• SUPPLIED TEXT:
- - -

R2: correlation of factors and estimated factor scores (squared)
valid: validity coefficients
score.cor: The correlation matrix of course coded (unit weighted) factor score estimates (i.e. sum scores), if they were to be found, based upon the loadings matrix rather than the weights matrix.
weights: weights used to construct factor scores
rotation: rotation used
communality: communality scores h2
communalities: So nice they put them twice (actually not entirely equal)
uniquenesses: Uniquenesses u2
values eigenvalues of the model implied correlation matrix
e.values: eigenvalues of the correlation matrix
loadings: the factor loadings
model: the model-implied correlation matrix
fm: the estimation approach
rot.mat: matrix used in the rotated solution
Phi: factor score correlation matrix
Structure: this is just the loadings (pattern) matrix times the factor intercorrelation matrix (Phi).
method: method used to construct the factor scores
scores: estimated factor scores
R2.scores: estimated correlation of factor scores with the factor (squared)
r: the (possibly smoothed) correlation matrix of the observation
np.obs: pairwise sample sizes (used to get the harmonic mean)
fn: the function used
Vaccounted: the SS loadings output.
Additional Notes for Factor Analysis
Most of the above would apply to other versions of fa and principal for principal components analysis.
Though rarely done, if you only provide a correlation matrix as your data, you will not get a variety of metrics in the results, nor factor scores.
Certain rotations will lead to differently named factors, and possibly lacking some output (e.g. varimax won’t have factor correlations).
Other Functions
While the previous will help explain factor analysis and related models, a similar issue arises elsewhere with other package functions that might be of interest. I’ll explain some of those here as interest and personal use dictates.
Alpha
This is a quick reminder for the results of the reliability coefficient \(\alpha\). For this we’ll just use the agreeableness items to keep things succinct.
raw_alpha: Raw estimate of alpha (based on covariances)
std.alpha: Standardized estimate. This value is what is typically reported (though most applied researchers would probably not be able to tell you which they reported). Identical to raw if data is already standardized.
G6 (smc): Guttman’s \(\lambda_6\), the amount of variance in each item that can be accounted for the linear regression of all of the other items
average_r: Average inter-item correlation among the items.
S/N: Signal to noise ratio, \(n \cdot r/(1-r)\) where r is the average_r
ase: standard error for raw \(\alpha\) (used for the confidence interval, bootstrapped would be better)

- - -

• SUPPLIED MATERIAL:
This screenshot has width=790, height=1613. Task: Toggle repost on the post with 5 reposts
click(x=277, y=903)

- - -

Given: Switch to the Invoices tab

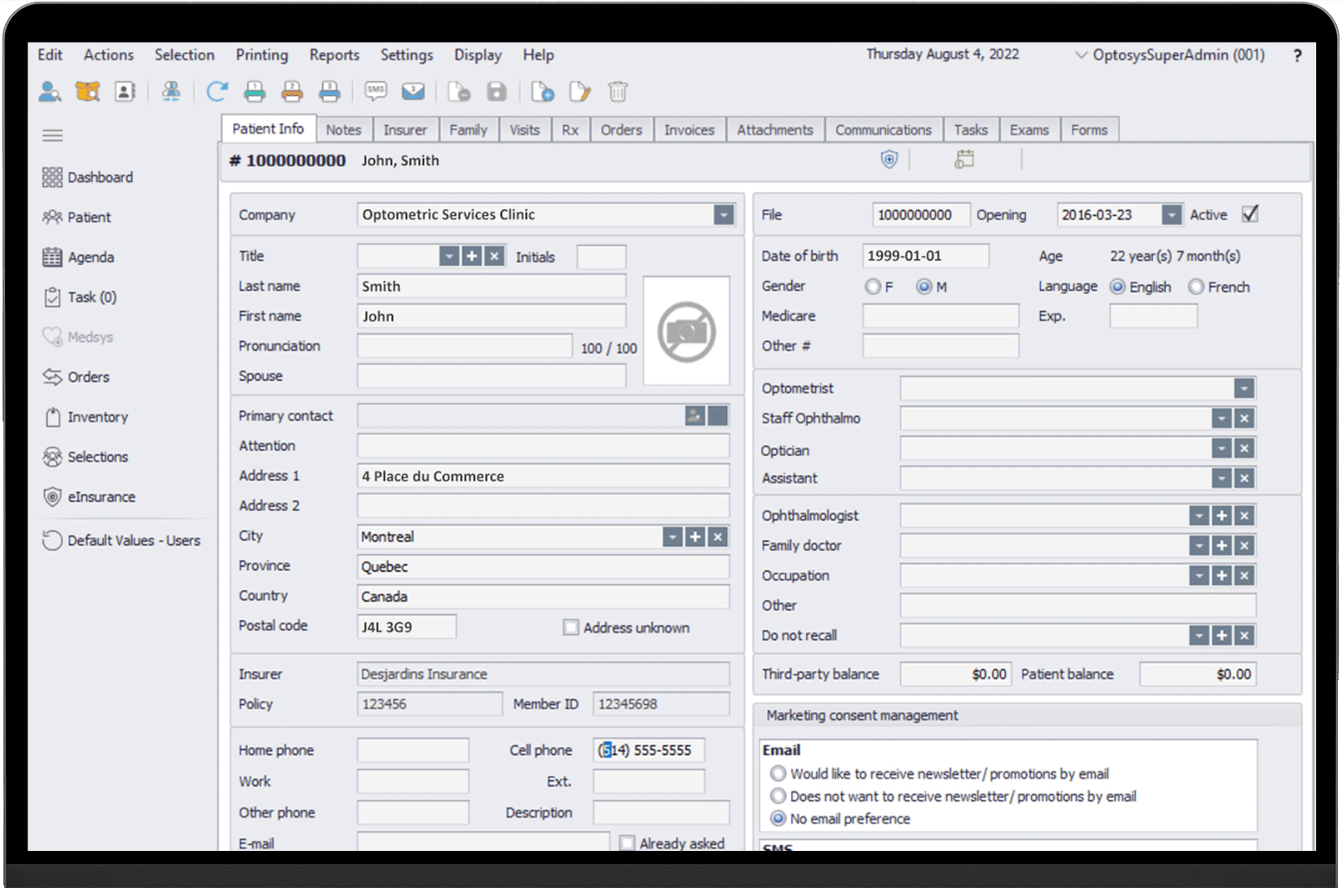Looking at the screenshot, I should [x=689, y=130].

- - -

• SHORT TASK: In the factor analysis notes, which rotation is named as one that won't have factor correlations?

• THE RESPONSE: Varimax